— En fait, si vous n'y voyez pas d'inconvénient, j'aimerais bien vous accompagner à la British Library. Vous avez rendez-vous avec Robert Folker, un des conservateurs, c'est ça ?
— Ne vous sentez pas obligé. Ce n'est pas une entrevue en lien direct avec les priorités qui nous occupent. C'est surtout pour ne pas vexer M. Folker que je m'y rends. Le professeur Wheelan et lui étaient proches.
— Je suis bien placé pour savoir à quel point. Robert était son assistant de recherche au moment où je suivais son cursus.

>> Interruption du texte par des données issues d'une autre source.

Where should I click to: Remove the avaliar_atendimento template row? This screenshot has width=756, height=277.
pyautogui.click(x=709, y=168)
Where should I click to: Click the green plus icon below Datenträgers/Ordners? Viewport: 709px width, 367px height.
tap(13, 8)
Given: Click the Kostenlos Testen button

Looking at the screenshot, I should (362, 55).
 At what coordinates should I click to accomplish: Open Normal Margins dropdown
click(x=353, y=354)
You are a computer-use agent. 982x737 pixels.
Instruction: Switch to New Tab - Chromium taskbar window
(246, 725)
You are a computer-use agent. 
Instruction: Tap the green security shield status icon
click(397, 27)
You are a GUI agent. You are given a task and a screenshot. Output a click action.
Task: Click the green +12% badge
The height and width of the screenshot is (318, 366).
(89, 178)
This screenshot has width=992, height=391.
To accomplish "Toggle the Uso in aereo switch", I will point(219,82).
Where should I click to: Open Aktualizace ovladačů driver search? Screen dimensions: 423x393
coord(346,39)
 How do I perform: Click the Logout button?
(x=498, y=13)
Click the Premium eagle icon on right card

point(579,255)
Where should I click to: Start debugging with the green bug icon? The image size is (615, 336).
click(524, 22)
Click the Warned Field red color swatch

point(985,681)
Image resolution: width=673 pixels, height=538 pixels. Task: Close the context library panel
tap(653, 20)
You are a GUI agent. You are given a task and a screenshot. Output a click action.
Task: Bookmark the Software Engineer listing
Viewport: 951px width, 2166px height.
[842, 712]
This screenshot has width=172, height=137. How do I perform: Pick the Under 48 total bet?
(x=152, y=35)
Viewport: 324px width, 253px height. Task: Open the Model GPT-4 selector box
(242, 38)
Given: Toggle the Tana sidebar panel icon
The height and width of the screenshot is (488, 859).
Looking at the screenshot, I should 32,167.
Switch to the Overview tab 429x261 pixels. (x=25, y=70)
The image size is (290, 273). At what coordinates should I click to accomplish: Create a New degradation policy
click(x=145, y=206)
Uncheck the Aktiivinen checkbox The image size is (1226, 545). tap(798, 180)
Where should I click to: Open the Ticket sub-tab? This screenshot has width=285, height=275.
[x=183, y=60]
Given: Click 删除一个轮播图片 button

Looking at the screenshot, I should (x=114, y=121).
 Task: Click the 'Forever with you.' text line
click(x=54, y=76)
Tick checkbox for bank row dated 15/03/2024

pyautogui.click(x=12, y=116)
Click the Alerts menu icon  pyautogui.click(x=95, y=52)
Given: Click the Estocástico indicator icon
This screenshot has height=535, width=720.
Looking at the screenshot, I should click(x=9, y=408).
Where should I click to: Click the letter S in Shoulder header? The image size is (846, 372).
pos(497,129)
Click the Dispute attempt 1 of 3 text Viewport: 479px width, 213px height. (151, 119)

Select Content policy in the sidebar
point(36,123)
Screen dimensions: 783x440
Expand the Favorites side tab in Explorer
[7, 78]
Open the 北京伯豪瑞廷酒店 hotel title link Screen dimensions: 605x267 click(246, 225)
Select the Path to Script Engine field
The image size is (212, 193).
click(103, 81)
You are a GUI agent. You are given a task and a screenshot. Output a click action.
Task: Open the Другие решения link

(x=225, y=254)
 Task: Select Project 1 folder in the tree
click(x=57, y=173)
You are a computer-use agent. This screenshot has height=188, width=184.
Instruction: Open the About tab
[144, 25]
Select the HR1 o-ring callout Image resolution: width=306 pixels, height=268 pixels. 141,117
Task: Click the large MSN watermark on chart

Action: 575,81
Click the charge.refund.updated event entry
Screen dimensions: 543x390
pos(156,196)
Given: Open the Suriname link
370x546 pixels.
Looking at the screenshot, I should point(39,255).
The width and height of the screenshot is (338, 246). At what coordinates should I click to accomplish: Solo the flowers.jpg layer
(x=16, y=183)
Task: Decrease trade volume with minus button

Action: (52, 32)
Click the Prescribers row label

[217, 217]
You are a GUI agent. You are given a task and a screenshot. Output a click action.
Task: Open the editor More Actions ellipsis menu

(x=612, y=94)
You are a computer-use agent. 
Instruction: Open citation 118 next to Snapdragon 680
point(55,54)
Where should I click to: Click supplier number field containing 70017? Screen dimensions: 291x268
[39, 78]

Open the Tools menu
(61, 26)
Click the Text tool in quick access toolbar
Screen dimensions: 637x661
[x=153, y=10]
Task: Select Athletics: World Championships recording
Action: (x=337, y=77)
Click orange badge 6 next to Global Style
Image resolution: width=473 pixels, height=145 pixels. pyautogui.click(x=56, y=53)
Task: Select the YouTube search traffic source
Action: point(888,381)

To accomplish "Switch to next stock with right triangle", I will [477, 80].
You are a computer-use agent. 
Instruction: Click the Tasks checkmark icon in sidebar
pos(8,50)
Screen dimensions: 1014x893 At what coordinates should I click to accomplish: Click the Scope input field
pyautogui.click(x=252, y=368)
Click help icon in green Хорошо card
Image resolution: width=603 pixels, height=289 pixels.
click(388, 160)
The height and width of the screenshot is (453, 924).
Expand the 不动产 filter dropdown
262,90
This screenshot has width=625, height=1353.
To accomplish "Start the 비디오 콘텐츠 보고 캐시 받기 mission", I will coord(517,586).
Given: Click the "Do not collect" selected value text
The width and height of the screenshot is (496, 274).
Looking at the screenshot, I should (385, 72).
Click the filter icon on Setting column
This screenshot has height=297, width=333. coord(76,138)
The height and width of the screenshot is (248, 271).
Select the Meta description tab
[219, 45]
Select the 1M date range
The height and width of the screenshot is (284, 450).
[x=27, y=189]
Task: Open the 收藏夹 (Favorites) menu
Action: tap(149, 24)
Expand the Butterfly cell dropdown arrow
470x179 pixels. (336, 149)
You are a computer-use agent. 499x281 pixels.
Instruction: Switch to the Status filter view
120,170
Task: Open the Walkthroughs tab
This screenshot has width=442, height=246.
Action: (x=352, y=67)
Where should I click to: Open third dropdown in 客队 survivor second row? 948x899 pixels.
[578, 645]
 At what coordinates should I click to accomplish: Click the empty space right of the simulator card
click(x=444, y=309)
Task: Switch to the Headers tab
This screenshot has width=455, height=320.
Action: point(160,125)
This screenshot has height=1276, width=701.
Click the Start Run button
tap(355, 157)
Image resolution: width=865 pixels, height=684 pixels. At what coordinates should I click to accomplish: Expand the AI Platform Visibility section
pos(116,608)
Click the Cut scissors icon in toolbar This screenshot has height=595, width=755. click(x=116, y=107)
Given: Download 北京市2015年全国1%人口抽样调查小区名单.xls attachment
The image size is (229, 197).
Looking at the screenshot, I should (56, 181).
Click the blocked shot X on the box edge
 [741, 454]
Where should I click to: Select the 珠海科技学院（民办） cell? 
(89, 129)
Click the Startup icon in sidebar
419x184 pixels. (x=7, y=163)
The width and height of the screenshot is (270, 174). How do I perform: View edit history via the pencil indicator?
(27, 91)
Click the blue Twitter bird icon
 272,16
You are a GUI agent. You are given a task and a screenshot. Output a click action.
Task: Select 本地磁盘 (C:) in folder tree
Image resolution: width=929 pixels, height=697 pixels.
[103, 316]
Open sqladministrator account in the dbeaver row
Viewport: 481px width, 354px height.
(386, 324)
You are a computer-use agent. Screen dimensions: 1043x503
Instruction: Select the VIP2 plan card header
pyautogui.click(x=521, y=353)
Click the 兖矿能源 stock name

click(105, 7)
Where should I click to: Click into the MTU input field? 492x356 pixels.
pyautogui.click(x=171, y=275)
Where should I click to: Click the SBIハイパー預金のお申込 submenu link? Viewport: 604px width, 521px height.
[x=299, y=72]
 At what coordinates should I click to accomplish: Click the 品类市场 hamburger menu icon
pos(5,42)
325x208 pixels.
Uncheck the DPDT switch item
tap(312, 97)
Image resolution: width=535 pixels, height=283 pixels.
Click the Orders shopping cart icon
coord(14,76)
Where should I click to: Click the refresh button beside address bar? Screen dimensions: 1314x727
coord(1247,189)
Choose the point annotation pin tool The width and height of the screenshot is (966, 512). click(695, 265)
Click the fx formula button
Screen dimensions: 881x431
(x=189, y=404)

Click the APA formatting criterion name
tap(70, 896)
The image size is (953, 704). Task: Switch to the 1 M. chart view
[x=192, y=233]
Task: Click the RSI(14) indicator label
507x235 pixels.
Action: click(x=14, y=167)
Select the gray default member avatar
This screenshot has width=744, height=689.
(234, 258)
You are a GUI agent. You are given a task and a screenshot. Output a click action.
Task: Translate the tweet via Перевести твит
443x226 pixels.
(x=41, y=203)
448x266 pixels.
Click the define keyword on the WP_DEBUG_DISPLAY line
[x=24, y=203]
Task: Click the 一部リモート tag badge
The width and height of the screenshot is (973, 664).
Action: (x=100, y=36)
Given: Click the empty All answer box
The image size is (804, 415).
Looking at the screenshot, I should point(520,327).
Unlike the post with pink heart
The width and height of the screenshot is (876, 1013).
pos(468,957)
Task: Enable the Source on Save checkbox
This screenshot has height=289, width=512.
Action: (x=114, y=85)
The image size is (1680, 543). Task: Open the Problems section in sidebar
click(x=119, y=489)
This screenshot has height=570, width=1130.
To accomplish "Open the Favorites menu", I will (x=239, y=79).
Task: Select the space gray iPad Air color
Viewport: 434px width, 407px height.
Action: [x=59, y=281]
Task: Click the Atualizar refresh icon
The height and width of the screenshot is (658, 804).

Un type adorable qui s'est toujours montré bienveillant envers nous. Il nous a souvent sauvé la mise dans des négociations quand le professeur se montrait trop rigide. Pourquoi devez-vous le voir ?
— Voilà quelques mois, Ron Wheelan avait demandé une enquête au sujet d'un manuscrit dont une partie avait, selon lui, disparu. Je n'ai suivi l'affaire que de loin. Ce n'était pas un cas essentiel en comparaison des événements qui commençaient alors à se multiplier.
— Un manuscrit disparu ? À la British Library ?
— Pas un volume complet, mais quelques pages appartenant au Splendor Solis .
Ben s'étrangla :
— Le traité sur l'alchimie ?
— Exactement.
— Pas étonnant que Wheelan s'y soit intéressé de près. Cette discipline était sa passion. Il avait une culture encyclopédique sur ce sujet et la moitié de sa bibliothèque personnelle devait y être consacrée. Il passait sa vie à étudier et à acquérir des documents là-dessus.
Ben fit une courte pause et réfléchit.
— Mais je n'ai jamais entendu parler d'une dégradation ou d'un vol concernant le Splendor Solis , s'étonna-t-il. Pourtant, lorsque des documents de cette importance sont victimes de collectionneurs ou de fanatiques, cela fait du bruit dans le métier.
— Vous connaissez ce manuscrit ?
— Une référence absolue dans le domaine de l'alchimie. Le professeur nous en avait énormément parlé lorsque nous avions abordé l'histoire des sciences. Un document énigmatique par bien des aspects.
— Apparemment, ce qui lui est arrivé l'est aussi.
Le hall de la British Library, la bibliothèque nationale britannique, évoque une ville futuriste dont les matériaux classiques servent parfaitement les lignes épurées qui s'élancent sous les verrières. Les escaliers reliant les différents niveaux et les passerelles sur plusieurs étages qui traversent l'espace d'un bâtiment à l'autre forment un enchevêtrement dans lequel, suivant la distance, glissent des silhouettes de toutes tailles. Les voix murmurées et les pas tranquilles ne reflètent pas la frénésie des recherches que tous les visiteurs mènent parmi les millions de documents de ce temple de la connaissance.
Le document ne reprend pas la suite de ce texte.